Data shown ->
________________________

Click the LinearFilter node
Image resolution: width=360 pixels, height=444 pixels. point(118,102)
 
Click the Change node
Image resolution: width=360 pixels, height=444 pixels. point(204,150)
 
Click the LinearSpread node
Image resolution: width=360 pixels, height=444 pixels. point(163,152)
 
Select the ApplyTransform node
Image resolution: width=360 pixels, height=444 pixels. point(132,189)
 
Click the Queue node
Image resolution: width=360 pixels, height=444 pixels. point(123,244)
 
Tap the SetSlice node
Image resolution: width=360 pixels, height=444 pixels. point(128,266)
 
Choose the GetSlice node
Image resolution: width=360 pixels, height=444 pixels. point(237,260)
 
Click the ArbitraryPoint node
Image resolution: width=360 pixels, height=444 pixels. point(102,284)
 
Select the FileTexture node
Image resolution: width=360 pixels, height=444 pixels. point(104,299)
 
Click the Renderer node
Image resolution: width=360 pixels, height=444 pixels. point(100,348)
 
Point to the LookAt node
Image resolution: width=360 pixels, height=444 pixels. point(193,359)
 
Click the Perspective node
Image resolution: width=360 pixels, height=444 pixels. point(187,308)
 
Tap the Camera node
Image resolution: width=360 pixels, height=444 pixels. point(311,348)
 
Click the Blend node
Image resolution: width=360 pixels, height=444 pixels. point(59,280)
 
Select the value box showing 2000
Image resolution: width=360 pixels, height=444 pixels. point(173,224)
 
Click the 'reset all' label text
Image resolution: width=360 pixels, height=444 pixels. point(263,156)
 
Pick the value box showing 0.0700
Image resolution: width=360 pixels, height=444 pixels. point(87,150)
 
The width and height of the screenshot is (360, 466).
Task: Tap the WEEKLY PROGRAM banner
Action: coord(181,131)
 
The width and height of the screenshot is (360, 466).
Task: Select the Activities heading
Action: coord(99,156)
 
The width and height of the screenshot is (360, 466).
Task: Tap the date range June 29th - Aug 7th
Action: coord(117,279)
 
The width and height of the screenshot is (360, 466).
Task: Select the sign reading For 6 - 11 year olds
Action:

________________________

Exercise ->
Find every line in the records that contains the string "showing" and copy each of those lines.

Solution to this task ->
Select the value box showing 2000
Pick the value box showing 0.0700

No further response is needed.